What you should do: Reproduce from the records below, with no pictures, exactly the lines between the one containing "Click HumanBeingRepository.java in the output" and the one containing "Open the Threads count dropdown", inclusive.

-------------------------

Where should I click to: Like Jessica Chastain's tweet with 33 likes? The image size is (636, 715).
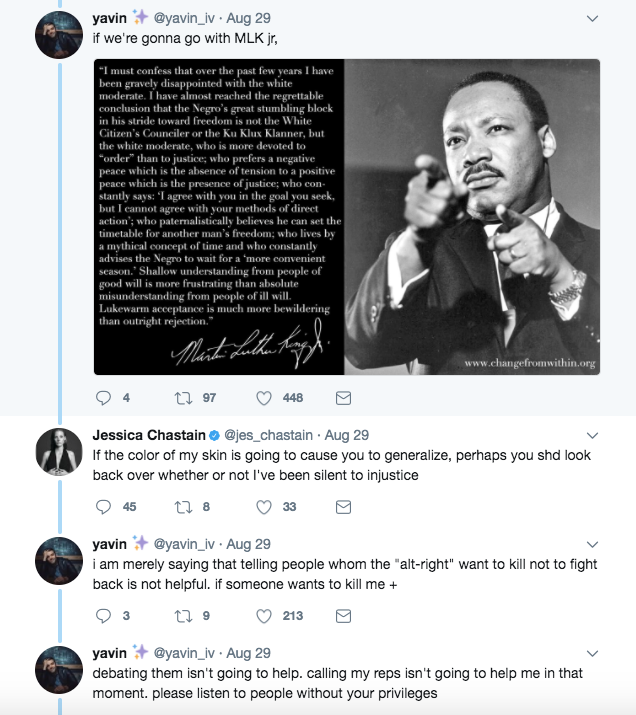[264, 507]
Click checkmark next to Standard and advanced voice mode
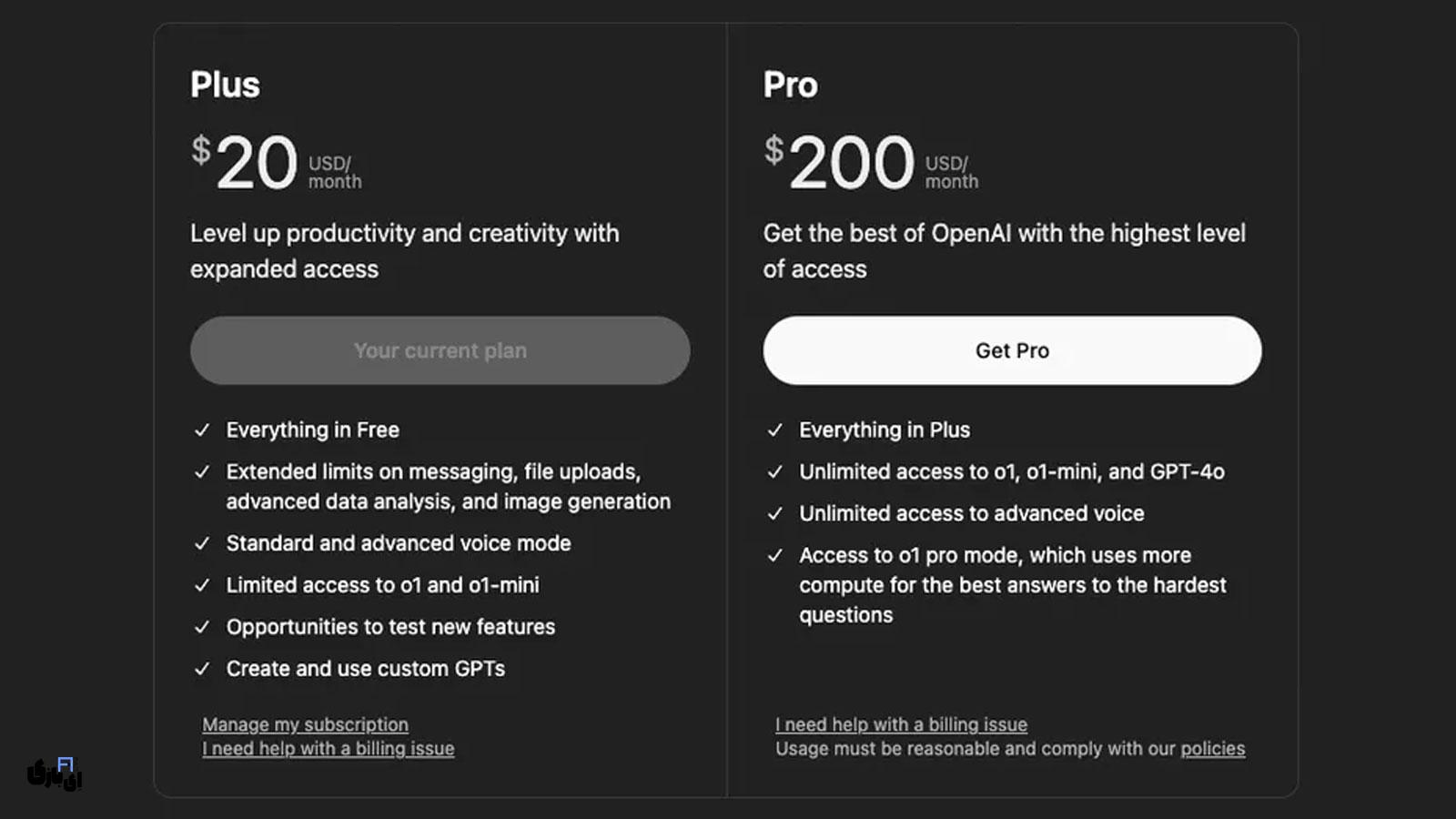This screenshot has width=1456, height=819. [x=202, y=543]
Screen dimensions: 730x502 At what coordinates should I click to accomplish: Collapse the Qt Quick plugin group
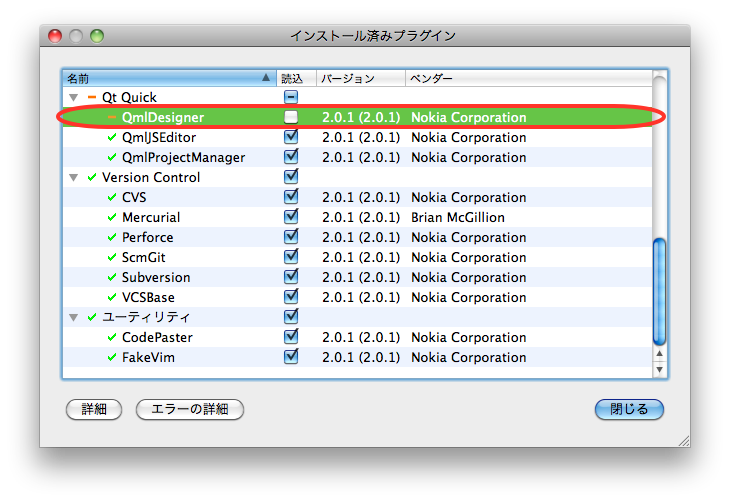click(73, 98)
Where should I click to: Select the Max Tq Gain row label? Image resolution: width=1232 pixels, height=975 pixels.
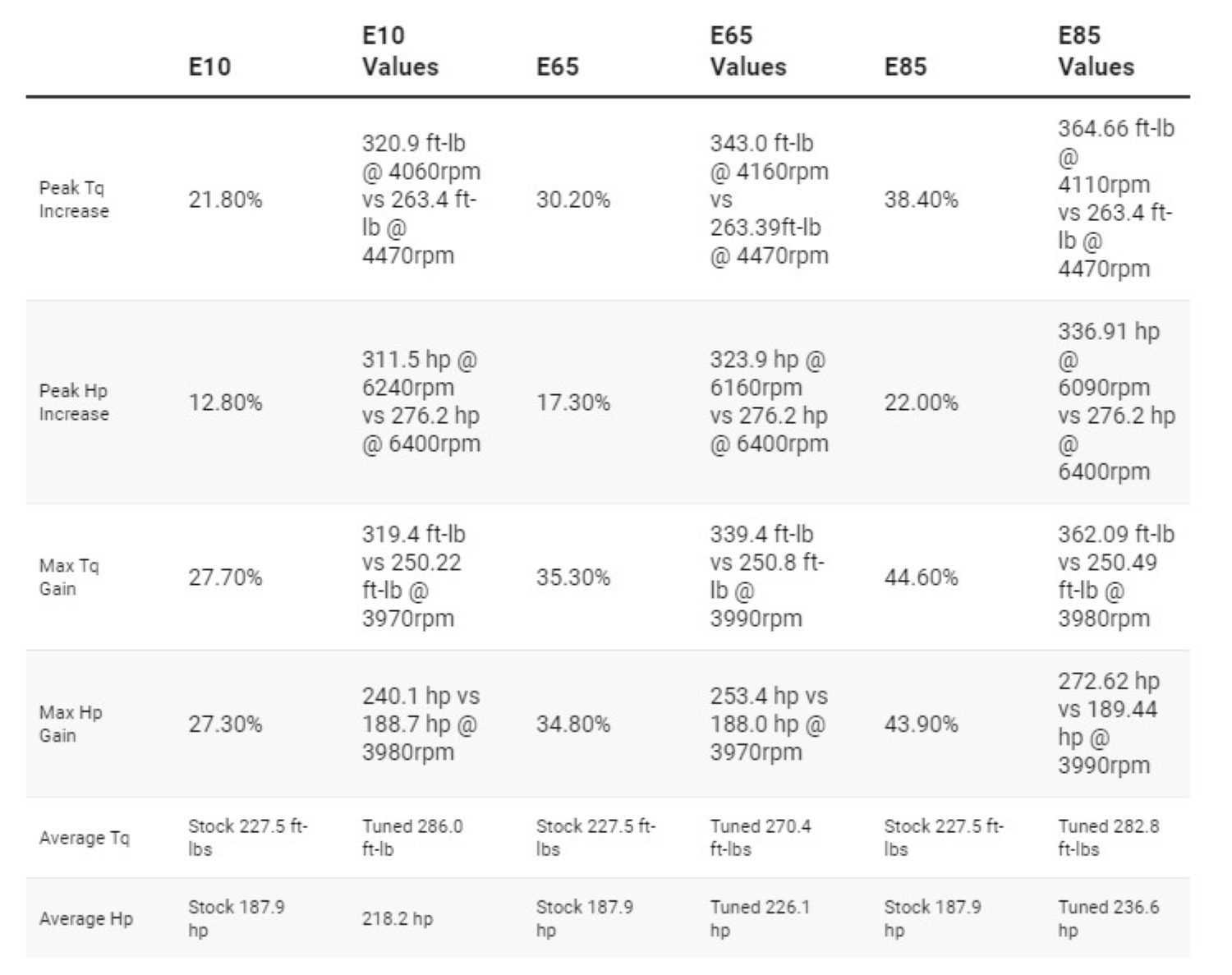click(69, 577)
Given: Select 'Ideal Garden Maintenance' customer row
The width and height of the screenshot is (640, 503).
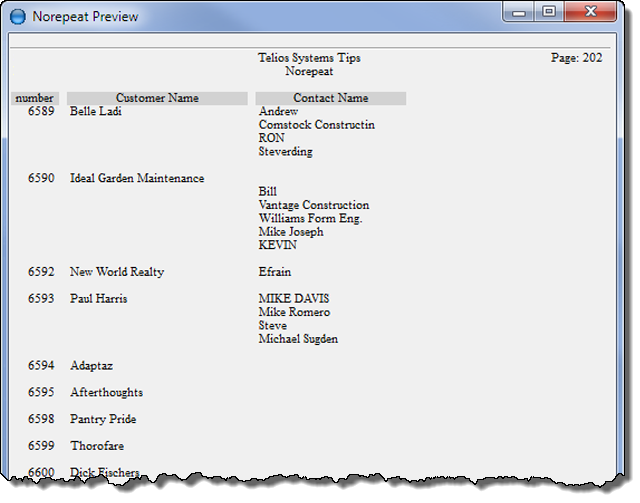Looking at the screenshot, I should pyautogui.click(x=137, y=178).
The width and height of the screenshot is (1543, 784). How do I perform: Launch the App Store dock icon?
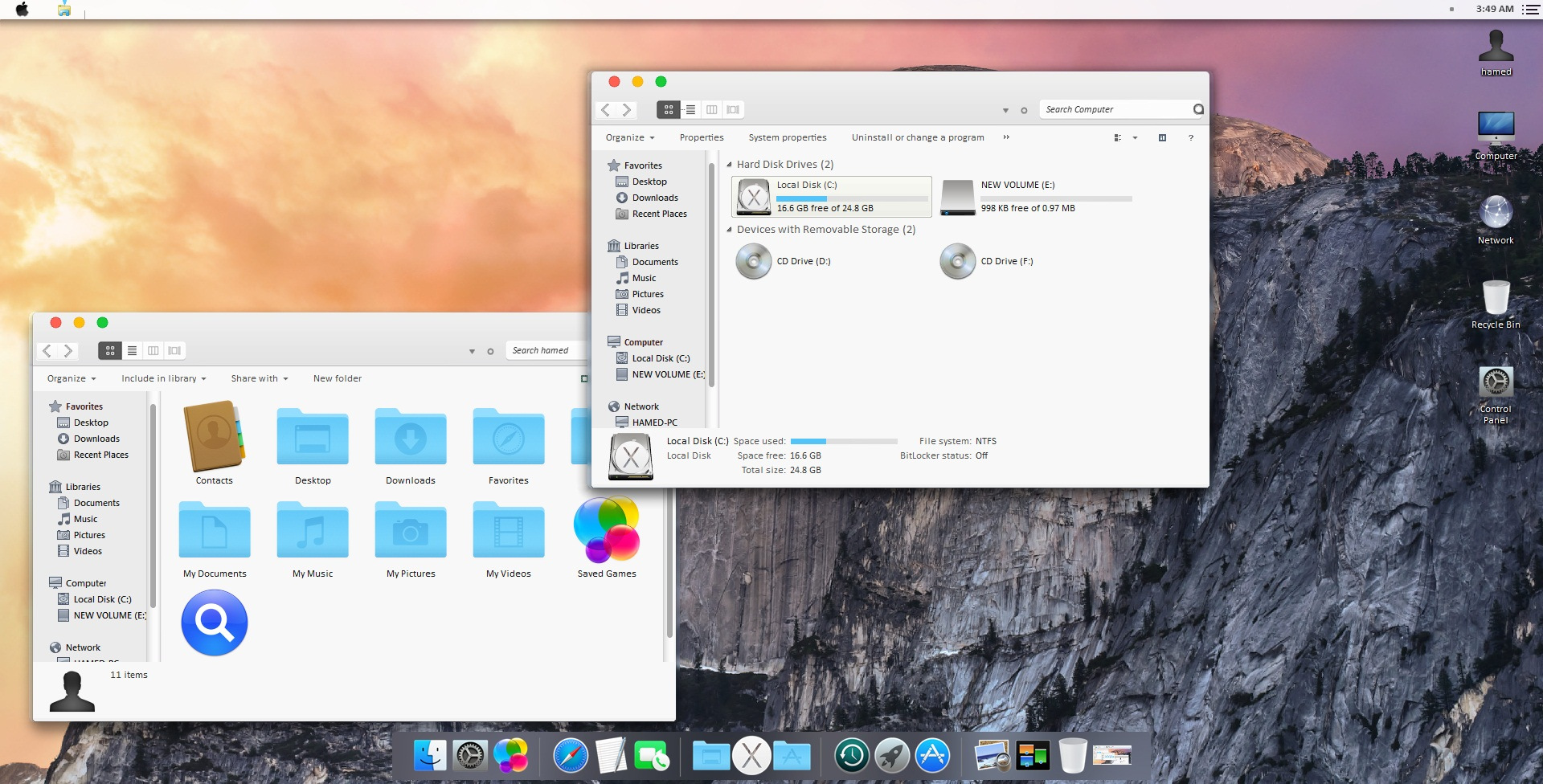[932, 756]

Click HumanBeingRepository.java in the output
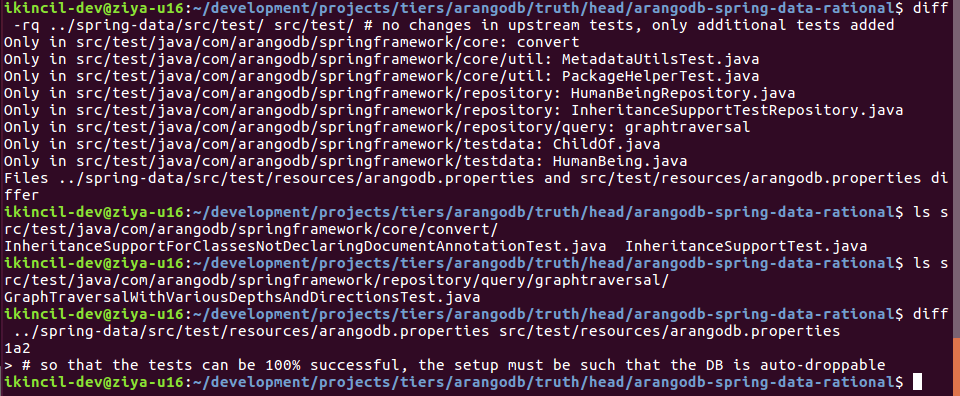pyautogui.click(x=683, y=94)
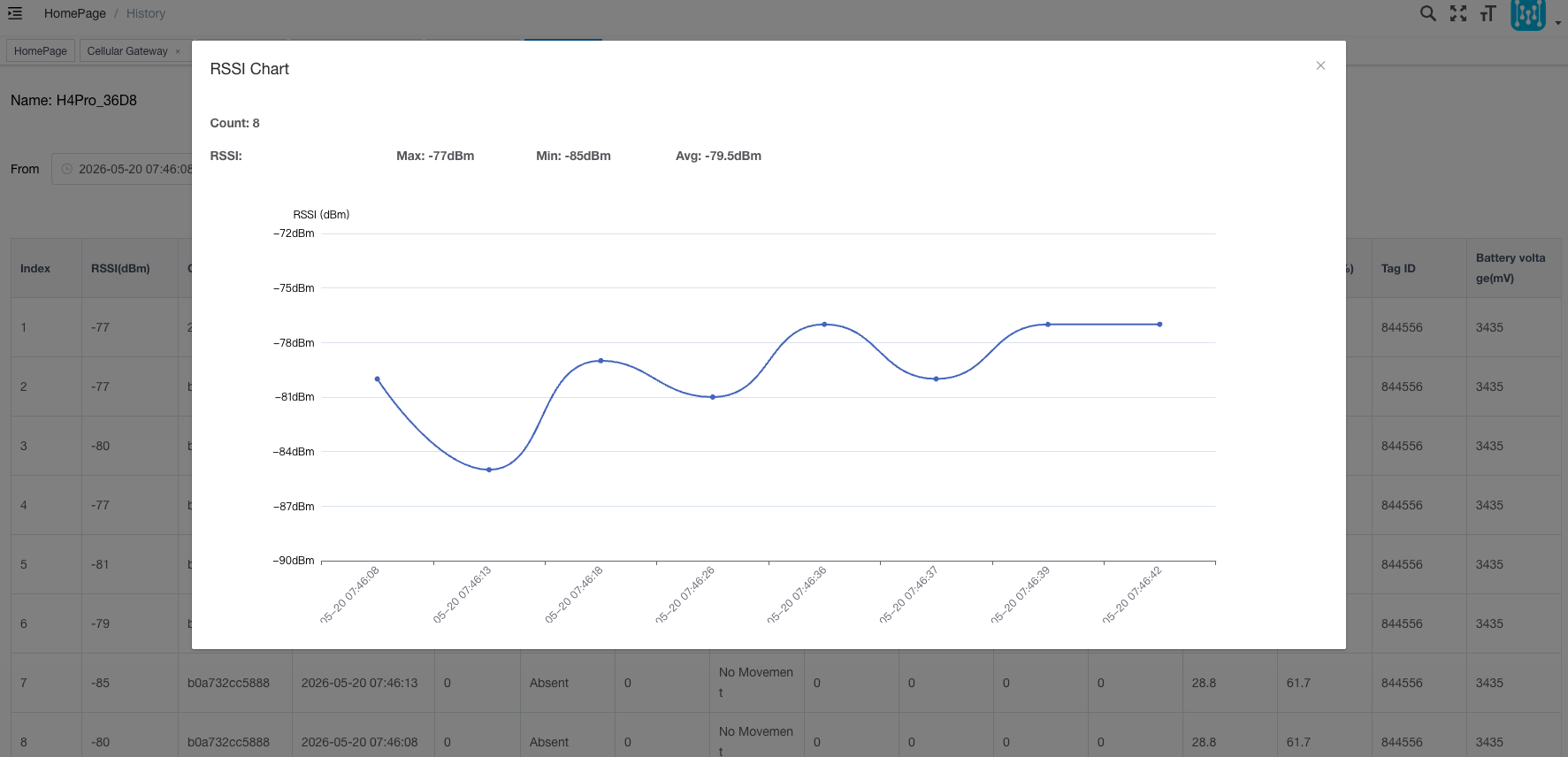1568x757 pixels.
Task: Select the chart data point at 07:46:36
Action: (x=824, y=325)
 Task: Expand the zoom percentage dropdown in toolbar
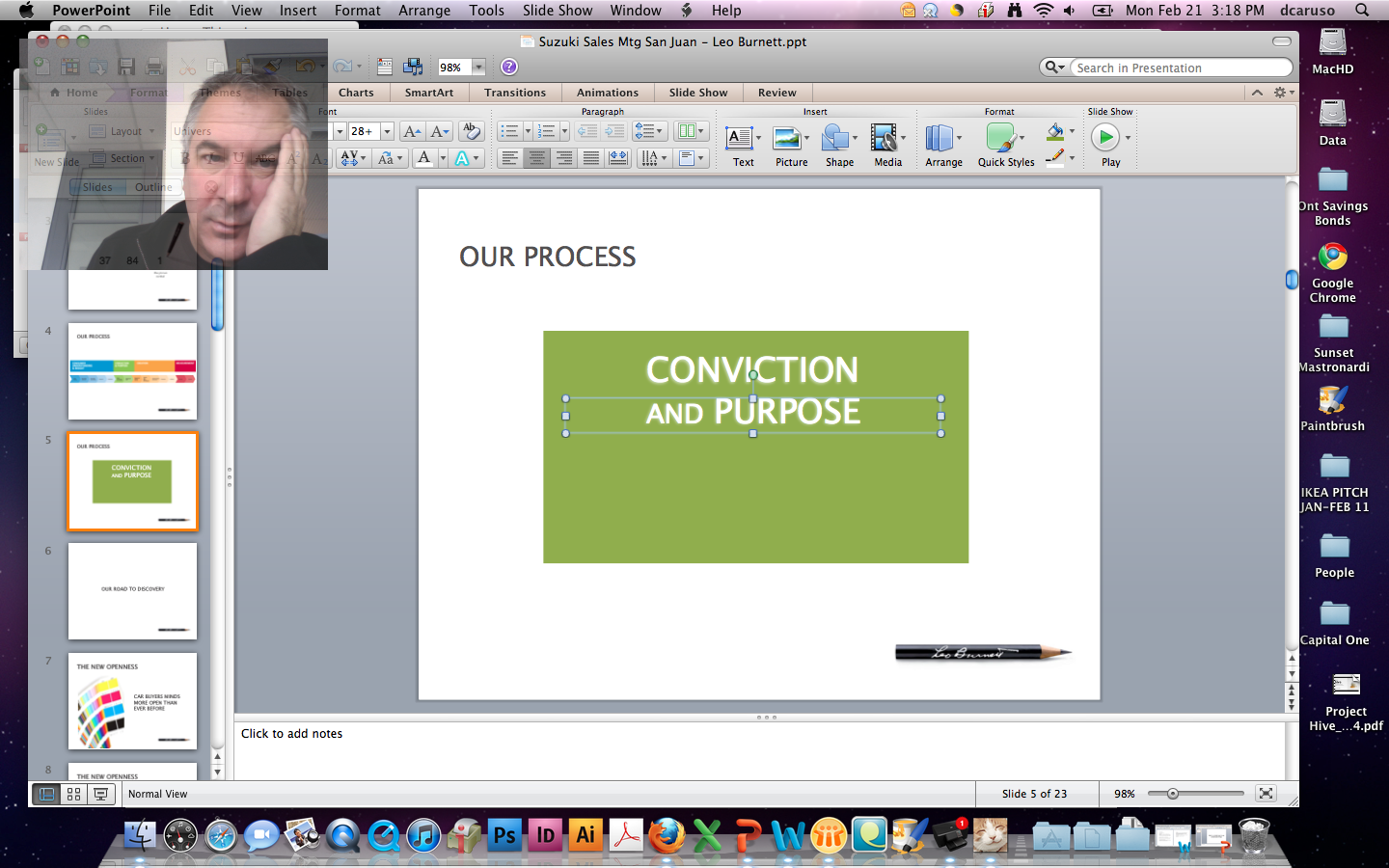[478, 68]
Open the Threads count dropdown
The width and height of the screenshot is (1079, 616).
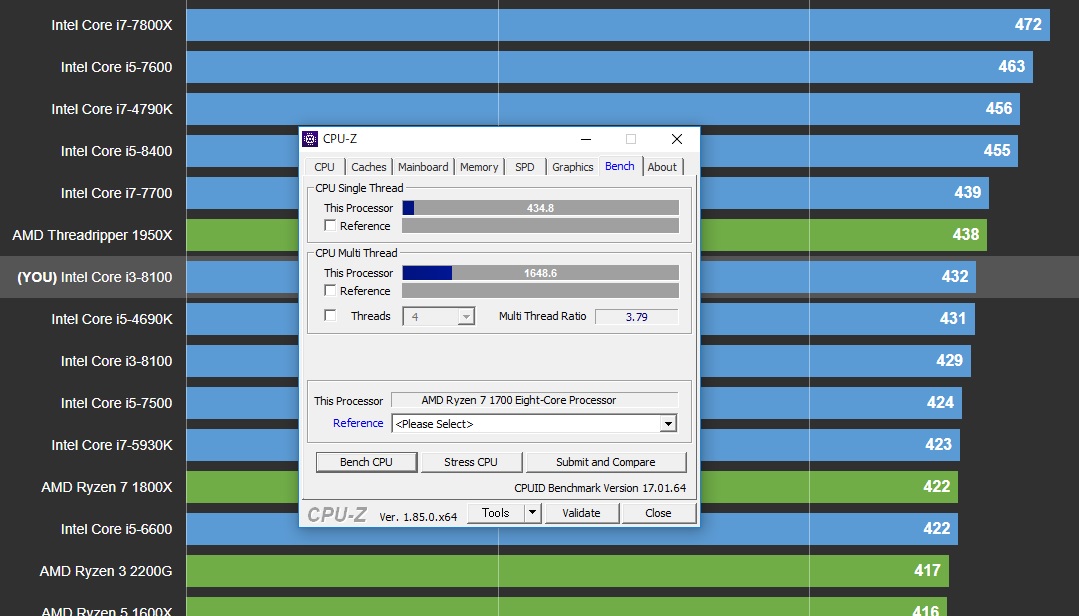click(x=465, y=316)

-------------------------

Result for this task:
Click HumanBeingRepository.java in the output
pyautogui.click(x=683, y=94)
1568x757 pixels.
Task: Select the chart data point at 07:46:36
Action: (x=824, y=325)
 Task: Expand the zoom percentage dropdown in toolbar
[478, 68]
Open the Threads count dropdown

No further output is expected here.